Data / Tool
Open the risk workbench
Search records, inspect source links, compare priority, export capped samples, and check source freshness before deciding what deserves deeper review.
A Practical Workflow for Build a supplier exposure watchlist from East Asia vulnerability notes
A Practical Workflow for Build a supplier exposure watchlist from East Asia vulnerability notes helps security, cloud, and supplier-risk teams keep an East Asia cyber or AI-risk signal under review when there is no fresh publish-ready news item. It explains how to preserve the original link, separate visible evidence from assumptions, and route unclear findings without inventing unsupported claims.
A Practical Workflow for Questions to ask when a vendor advisory lacks version ranges
A Practical Workflow for Questions to ask when a vendor advisory lacks version ranges helps security, cloud, and supplier-risk teams keep an East Asia cyber or AI-risk signal under review when there is no fresh publish-ready news item. It explains how to preserve the original link, separate visible evidence from assumptions, and route unclear findings without inventing unsupported claims.
Malicious LNK Files Disguised as Privacy Consent Forms Target South Korean Users via Fileless PowerShell and Task Scheduler Abuse
AhnLab identifies a campaign distributing malicious LNK files masquerading as personal information consent forms to execute fileless PowerShell scripts, establish persistence via Windows Task Scheduler, deploy info-stealers and backdoors, and use decoy documents to evade detection, with observed TTP overlaps to Kimsuky-like activity.

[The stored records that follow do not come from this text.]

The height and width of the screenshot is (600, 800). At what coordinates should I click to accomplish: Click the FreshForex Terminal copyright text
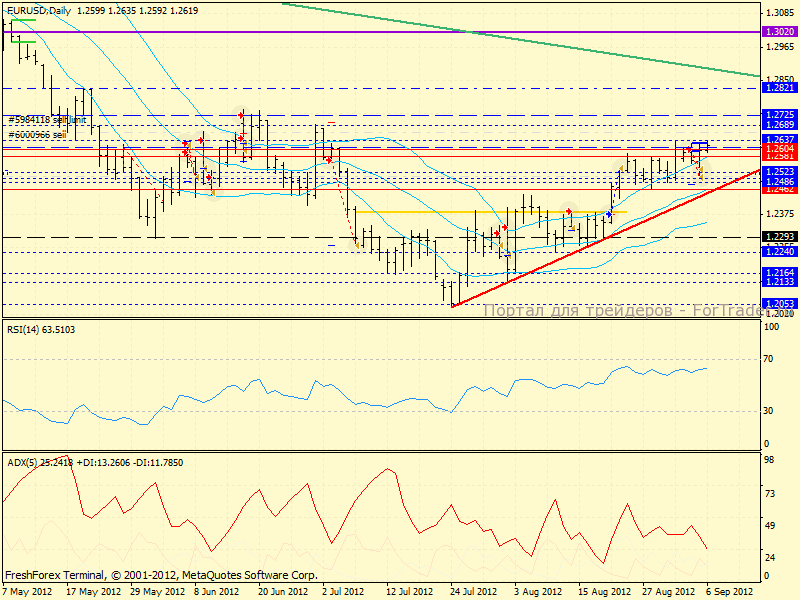[x=160, y=575]
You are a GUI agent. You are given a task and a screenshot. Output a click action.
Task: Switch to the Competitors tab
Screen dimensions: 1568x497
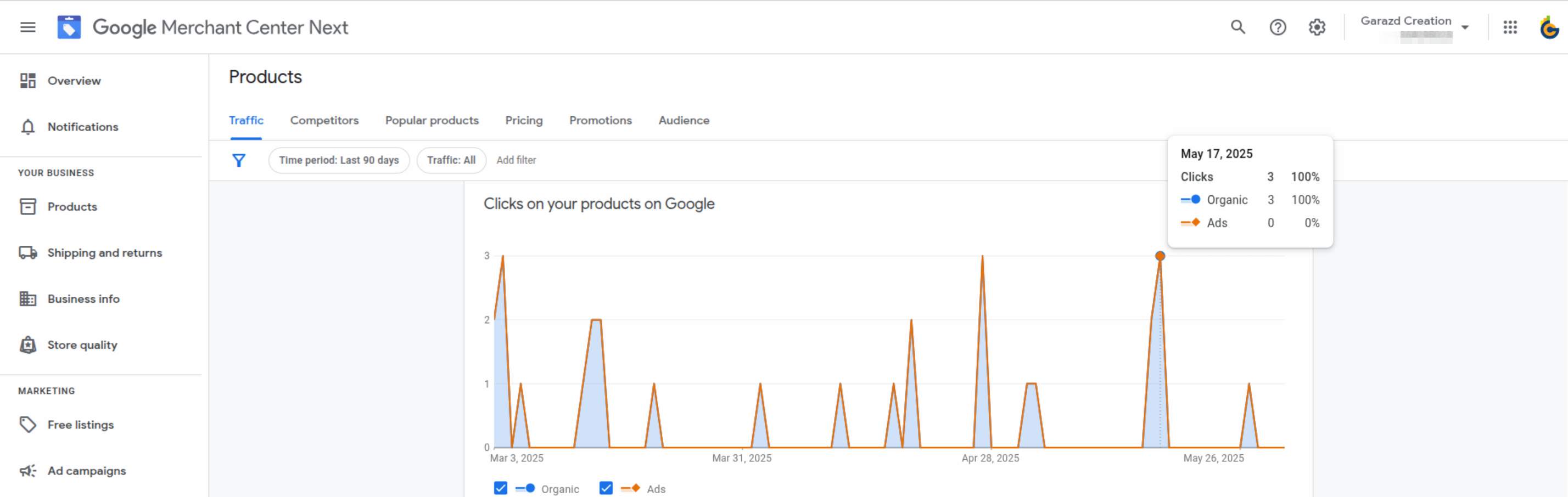pyautogui.click(x=324, y=121)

Supply Chain Attack on Mastra npm Packages Exposes AI Development Environments to Cryptocurrency Theft
A coordinated supply chain attack compromised 144 Mastra npm packages by hijacking a former contributor’s account to inject a malicious dependency that steals cryptocurrency and establishes persistence, posing significant risks to AI development workflows and cloud infrastructure environments globally.
RoguePlanet Zero-Day Exposes Critical Race Condition in Microsoft Defender’s Privileged Engine
Microsoft confirmed active development of a patch for CVE-2026-50656, a zero-day elevation of privilege vulnerability in Microsoft Defender that allows attackers to gain SYSTEM access via a race condition in the Malware Protection Engine, affecting fully patched Windows 10 and 11 systems despite real-time protection being enabled.
A Practical Workflow for A Taiwan-listed company discloses a cyber incident; what should you verify first?
A Practical Workflow for A Taiwan-listed company discloses a cyber incident; what should you verify first? helps security, cloud, and supplier-risk teams keep an East Asia cyber or AI-risk signal under review when there is no fresh publish-ready news item. It explains how to preserve the original link, separate visible evidence from assumptions, and route unclear findings without inventing unsupported claims.
A Practical Workflow for How to use JPCERT/CC alert archives for vendor risk monitoring
A Practical Workflow for How to use JPCERT/CC alert archives for vendor risk monitoring helps security, cloud, and supplier-risk teams keep an East Asia cyber or AI-risk signal under review when there is no fresh publish-ready news item. It explains how to preserve the original link, separate visible evidence from assumptions, and route unclear findings without inventing unsupported claims.
A Practical Workflow for What to capture from a CERT advisory so you can act later
A Practical Workflow for What to capture from a CERT advisory so you can act later helps security, cloud, and supplier-risk teams keep an East Asia cyber or AI-risk signal under review when there is no fresh publish-ready news item. It explains how to preserve the original link, separate visible evidence from assumptions, and route unclear findings without inventing unsupported claims.
A Practical Workflow for What to verify before requesting paid API/database access
A Practical Workflow for What to verify before requesting paid API/database access helps security, cloud, and supplier-risk teams keep an East Asia cyber or AI-risk signal under review when there is no fresh publish-ready news item. It explains how to preserve the original link, separate visible evidence from assumptions, and route unclear findings without inventing unsupported claims.
A Practical Workflow for East Asia telecom and critical-infrastructure cyber signals
A Practical Workflow for East Asia telecom and critical-infrastructure cyber signals helps security, cloud, and supplier-risk teams keep an East Asia cyber or AI-risk signal under review when there is no fresh publish-ready news item. It explains how to preserve the original link, separate visible evidence from assumptions, and route unclear findings without inventing unsupported claims.